デスパイアは待ってはくれない。この時、三人は再び絶望を味わうことになることを予想していただろうか?
ビィー!!!!ビィー!!!!ビィー!!!!ビィー!!!!ビィー!!!!ビィー!!!!ビィー!!!!ビィー!!!!
鳴り響く警報、一瞬で戦士の顔になるエンジェル部隊。コンマ一秒を競うかのように現場に向かう
もう過去に受けた惨劇など頭には無い。今はただ一刻も早くデスパイアを倒すことだけを考えていた
なんとか現場に辿り着く。其処はまさに阿鼻叫喚、地獄絵図とはこれを指すのだろう
一部分だけ大地震に遭遇したかのように廃墟となっている。建物は根元から崩れ人が物のように転がる
ただ大地震による災害と違うのが転がっている被害者が裸だということと、むせ返るような性臭、さらに被害者は若い女性のみ。しかも例外なくお腹が膨らんでいた
3人は被害者を見据えて知らず知らず歯を食いしばる。燃えるような怒りが湧き上がってくるのが自分でも分かった
「よう、やっと到着かい?エンジェル部隊さん」
声のする方を見ると上半身は成人の男性、下半身はイソギンチャクを逆さにしたような身体をした怪物
これは恐らくデスパイアの中で最高位と呼ばれる融合型だ
融合型とはデスパイアと人間同士で波長が合った者が合体してしまった固体を指す。
知能は人間のものを使用し、用いるデスパイアの力も融合により増大してしまう。はっきり言って最悪の敵だ
『アカネ、霞、こいつは今までのとはレベルが違うわ…油断しないで』
デスパイアの醸し出す雰囲気や口調、容姿から融合型だと判断したのだろう。玲奈の表情にも若干の焦りが見える
『(慎重に…相手の戦力が判らないことには…)』
作戦を練る玲奈。アカネはいつでも突撃可能な体勢、霞も既に銃を構えて臨戦態勢だ
『ひとまずいつものパターンで仕掛けるわ!…霞、アレは温存して』
玲奈の指示とともに一触即発の空気が一気に弾けた!!
いつもの様に接近を試みるアカネとそれをフォローする霞、二人の間でバランスを取る玲奈。

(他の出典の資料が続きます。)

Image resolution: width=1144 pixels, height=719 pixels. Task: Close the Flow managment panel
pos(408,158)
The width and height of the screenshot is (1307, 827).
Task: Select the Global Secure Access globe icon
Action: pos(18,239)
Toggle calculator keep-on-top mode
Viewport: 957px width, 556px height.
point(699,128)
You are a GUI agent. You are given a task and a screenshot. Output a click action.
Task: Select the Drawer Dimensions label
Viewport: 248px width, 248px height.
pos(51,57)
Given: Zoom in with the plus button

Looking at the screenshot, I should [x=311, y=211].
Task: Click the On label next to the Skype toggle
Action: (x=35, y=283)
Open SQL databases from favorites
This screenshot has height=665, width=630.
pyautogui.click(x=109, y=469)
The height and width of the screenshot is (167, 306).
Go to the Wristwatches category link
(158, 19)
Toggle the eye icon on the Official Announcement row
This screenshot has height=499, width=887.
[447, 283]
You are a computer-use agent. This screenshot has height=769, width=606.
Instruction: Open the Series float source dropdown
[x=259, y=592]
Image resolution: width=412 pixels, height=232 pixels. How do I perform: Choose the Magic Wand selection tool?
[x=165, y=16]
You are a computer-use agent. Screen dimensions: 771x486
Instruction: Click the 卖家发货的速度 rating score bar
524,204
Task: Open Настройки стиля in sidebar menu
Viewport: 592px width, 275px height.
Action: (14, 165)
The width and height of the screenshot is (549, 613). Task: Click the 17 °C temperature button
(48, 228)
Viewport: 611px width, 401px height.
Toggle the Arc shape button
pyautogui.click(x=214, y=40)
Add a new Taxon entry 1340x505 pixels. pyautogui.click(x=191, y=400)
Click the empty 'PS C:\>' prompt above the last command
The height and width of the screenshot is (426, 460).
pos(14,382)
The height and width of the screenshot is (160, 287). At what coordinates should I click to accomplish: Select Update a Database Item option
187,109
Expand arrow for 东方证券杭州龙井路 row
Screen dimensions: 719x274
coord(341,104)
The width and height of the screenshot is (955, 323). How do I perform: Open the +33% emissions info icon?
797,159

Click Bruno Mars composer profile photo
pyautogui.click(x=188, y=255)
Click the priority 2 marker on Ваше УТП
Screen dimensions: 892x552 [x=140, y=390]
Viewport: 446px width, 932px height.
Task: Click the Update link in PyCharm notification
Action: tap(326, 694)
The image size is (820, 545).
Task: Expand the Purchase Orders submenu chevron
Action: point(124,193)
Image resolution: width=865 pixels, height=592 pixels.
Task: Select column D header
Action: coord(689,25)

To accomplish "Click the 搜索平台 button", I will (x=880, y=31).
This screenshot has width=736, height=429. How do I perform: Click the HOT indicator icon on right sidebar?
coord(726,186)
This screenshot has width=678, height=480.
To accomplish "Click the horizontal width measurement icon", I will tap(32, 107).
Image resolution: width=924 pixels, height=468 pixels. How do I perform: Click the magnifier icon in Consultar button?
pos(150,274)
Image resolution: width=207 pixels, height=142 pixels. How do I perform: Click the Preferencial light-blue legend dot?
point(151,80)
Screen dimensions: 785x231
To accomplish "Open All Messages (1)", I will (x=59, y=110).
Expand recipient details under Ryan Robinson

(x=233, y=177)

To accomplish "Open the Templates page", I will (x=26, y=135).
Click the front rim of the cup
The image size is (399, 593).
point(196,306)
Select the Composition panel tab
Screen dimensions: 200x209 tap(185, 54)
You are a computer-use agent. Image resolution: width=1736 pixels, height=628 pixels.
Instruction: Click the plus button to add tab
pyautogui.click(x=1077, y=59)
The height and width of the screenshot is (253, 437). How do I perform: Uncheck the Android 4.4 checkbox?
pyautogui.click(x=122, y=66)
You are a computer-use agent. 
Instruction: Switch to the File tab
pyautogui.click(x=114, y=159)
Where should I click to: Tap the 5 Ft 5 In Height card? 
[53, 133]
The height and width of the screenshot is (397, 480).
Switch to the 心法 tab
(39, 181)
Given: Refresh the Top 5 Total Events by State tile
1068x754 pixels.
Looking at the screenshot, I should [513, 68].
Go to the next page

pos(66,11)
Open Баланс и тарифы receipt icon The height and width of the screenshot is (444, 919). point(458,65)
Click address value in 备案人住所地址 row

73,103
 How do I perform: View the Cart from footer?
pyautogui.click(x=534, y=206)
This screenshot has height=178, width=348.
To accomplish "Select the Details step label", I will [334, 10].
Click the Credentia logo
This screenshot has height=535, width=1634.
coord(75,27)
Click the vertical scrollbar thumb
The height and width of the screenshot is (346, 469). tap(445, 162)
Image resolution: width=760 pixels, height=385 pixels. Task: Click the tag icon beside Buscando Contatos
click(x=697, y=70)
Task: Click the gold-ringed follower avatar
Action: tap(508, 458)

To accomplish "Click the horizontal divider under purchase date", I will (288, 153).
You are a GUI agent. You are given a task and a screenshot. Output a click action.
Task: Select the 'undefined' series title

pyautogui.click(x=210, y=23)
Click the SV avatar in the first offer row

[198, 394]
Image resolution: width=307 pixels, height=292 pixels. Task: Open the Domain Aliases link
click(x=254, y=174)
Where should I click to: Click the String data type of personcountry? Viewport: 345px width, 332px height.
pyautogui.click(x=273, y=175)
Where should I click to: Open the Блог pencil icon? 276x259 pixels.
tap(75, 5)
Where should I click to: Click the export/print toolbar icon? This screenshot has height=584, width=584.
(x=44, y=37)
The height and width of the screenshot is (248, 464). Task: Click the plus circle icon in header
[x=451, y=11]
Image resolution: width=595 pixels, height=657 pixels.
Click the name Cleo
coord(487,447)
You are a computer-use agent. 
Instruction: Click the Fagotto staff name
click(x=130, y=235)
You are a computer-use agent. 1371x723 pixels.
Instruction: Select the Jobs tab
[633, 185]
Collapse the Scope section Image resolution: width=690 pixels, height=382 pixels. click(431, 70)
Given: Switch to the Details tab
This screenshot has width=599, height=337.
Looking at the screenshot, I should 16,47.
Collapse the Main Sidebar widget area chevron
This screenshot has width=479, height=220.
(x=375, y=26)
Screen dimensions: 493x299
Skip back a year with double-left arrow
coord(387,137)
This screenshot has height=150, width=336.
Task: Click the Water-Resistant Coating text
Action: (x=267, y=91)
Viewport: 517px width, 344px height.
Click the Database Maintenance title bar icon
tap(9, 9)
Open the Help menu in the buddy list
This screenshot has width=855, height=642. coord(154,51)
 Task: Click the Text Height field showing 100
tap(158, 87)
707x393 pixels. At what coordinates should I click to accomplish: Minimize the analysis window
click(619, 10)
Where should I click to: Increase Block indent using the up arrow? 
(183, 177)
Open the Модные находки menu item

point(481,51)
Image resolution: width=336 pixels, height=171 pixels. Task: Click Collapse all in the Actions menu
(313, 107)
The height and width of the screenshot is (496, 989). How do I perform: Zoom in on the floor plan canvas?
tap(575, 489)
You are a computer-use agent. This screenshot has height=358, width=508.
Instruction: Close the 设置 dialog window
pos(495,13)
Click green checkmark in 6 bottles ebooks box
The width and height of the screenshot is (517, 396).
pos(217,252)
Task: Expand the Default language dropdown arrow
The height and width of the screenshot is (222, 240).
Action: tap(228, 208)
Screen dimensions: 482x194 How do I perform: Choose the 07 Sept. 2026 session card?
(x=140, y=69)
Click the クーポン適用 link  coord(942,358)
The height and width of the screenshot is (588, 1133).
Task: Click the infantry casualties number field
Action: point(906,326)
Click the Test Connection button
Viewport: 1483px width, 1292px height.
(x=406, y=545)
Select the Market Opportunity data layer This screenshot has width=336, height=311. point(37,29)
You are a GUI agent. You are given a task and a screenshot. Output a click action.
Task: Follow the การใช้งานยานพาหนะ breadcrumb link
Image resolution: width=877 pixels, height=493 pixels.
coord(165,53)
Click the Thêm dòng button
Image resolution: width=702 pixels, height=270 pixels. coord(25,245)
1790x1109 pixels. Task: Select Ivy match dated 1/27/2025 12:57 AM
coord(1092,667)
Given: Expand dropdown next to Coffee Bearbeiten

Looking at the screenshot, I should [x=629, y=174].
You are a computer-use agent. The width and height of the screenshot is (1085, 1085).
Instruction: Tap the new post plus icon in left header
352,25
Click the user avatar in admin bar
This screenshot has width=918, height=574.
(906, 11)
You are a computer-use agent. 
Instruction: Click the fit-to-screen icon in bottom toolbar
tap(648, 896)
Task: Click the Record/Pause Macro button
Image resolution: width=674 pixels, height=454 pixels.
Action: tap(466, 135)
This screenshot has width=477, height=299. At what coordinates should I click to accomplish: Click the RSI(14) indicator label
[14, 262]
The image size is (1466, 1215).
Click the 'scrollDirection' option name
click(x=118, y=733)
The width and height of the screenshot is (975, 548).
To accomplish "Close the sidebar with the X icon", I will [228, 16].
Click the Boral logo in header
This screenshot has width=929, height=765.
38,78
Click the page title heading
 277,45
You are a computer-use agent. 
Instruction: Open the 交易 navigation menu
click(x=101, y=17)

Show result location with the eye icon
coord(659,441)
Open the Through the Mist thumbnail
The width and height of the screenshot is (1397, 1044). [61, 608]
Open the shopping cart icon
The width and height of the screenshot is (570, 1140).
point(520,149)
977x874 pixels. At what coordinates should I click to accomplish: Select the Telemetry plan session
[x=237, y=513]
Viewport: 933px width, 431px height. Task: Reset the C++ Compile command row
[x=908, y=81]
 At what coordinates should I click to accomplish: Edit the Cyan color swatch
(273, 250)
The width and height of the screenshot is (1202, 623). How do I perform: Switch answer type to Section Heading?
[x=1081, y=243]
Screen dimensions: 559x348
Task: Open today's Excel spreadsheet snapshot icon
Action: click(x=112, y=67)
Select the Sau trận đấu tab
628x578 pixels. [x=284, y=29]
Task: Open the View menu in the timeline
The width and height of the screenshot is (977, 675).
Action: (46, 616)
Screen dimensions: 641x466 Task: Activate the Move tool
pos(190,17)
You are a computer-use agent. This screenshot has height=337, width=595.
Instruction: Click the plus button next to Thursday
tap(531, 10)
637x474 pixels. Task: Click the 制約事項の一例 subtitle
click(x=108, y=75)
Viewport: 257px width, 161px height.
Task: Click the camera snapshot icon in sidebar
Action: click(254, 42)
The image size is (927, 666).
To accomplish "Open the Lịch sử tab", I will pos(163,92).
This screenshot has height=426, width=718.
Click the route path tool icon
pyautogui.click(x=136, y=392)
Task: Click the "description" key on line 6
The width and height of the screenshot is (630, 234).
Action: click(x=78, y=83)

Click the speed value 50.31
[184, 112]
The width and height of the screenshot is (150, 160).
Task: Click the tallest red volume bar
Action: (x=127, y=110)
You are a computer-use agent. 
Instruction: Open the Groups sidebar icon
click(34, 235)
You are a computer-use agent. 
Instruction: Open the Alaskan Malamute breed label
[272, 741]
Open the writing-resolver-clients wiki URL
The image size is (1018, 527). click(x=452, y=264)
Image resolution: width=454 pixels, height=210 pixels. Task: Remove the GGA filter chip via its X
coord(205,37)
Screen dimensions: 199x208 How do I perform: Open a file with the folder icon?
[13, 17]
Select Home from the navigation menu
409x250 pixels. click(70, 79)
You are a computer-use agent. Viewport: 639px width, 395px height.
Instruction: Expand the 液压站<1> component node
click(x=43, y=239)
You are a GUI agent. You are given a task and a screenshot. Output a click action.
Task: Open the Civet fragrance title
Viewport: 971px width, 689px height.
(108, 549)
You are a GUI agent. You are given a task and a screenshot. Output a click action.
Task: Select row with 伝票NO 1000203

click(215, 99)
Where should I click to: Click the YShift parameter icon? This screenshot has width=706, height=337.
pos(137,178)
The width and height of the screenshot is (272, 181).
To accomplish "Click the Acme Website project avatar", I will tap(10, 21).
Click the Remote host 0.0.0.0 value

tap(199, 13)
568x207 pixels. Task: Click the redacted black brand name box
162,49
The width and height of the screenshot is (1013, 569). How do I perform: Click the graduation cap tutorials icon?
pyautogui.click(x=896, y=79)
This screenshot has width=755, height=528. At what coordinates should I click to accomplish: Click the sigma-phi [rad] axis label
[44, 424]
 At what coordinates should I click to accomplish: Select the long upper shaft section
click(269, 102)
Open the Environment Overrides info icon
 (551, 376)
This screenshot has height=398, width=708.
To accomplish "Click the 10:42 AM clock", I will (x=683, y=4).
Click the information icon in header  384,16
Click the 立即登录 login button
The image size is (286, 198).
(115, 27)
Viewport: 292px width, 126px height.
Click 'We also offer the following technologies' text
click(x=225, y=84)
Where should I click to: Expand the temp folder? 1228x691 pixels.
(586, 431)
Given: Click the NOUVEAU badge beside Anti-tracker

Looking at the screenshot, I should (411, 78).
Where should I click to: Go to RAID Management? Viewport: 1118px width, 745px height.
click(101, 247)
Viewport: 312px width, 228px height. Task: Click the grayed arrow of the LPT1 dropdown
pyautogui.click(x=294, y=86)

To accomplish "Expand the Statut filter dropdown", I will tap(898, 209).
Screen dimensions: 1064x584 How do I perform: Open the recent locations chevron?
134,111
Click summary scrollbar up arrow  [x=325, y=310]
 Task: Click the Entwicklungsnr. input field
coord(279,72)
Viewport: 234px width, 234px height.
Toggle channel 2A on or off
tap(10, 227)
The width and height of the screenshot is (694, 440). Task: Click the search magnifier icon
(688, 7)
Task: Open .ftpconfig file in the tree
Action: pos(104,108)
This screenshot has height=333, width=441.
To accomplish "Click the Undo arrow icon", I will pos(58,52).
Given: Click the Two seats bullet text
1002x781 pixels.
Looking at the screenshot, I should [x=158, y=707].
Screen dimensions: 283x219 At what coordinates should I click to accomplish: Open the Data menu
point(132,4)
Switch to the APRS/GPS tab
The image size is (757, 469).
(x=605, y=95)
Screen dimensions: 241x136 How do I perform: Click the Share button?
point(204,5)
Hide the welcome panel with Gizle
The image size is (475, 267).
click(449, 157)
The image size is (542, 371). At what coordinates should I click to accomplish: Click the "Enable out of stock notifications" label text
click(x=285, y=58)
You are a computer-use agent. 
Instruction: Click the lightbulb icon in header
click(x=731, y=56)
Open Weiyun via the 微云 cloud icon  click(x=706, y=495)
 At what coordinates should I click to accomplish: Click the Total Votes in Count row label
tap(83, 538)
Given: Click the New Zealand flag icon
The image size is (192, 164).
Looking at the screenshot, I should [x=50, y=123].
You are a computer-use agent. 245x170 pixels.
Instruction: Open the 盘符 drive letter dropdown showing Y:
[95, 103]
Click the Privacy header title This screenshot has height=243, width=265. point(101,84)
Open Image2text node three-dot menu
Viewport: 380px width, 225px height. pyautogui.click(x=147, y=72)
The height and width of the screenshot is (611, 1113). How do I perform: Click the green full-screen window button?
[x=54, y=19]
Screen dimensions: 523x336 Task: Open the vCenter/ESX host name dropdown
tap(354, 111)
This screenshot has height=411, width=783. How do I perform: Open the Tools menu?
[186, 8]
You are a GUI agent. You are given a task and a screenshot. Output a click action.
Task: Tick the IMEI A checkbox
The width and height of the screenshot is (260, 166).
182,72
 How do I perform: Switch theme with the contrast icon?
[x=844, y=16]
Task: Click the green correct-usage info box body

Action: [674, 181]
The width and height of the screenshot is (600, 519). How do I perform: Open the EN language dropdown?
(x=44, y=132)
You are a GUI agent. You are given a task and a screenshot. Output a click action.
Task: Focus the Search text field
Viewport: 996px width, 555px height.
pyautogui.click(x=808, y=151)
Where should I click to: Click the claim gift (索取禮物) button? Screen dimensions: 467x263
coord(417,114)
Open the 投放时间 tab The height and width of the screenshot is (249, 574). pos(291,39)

そしてそれを迎え撃つ触手の群れ
だが、融合型といえども単純に攻撃力と耐久力が上がるものであり、動きが良くなるものではない
もうアカネは二人の援護のおかげで必殺の間合いに入り込んでいた
『必殺!!シャイニングナックル!!!!!!』
放たれる必殺拳。轟音と共に光の渦が辺りを包む
いつもならここで戦闘は終了する。だが後方の二人の表情は緩むことはない。今回は相手が相手なのだから
数秒で光は収まっていく。だが、それよりも早く霞と玲奈の前に突撃娘が吹っ飛ばされて来たのだった。何が起こったのだろうか?
『いった〜〜い!!何だよアレ!!』
直ぐに体勢を立て直して立ち上がるアカネ、だが恐らく触手の一撃を受けたのだろう。彼女の制服が一部破り取られたかのようになっていた
『霞、玲奈先輩、絶対に攻撃に当たったらダメ。咄嗟にガードできたけどこのダメージだから…』
よく見ると彼女のナックルに大きな亀裂が走っているではないか。もし直撃を受けたなら…想像は容易にできる
「どうした〜終わりか〜〜?」
デスパイアの軽口が聞こえてくる。光が完全に収まり敵の姿を確認する
どうやらダメージは全く無いようだ。部隊内で最大の攻撃力を誇るシャイニングナックルでさえ無理ならばどうしろというのか
『玲奈先輩…私がアレを使えば……』
霞が切り札の使用を提案する。だが玲奈は直ぐには答えない
『待って……アカネ、私たちもアレをやるわよ。そして同時に叩き込む』
驚愕の作戦…それは未だやったことの無い武装の強化かつ同時攻撃。これ程の賭けがあるだろうか?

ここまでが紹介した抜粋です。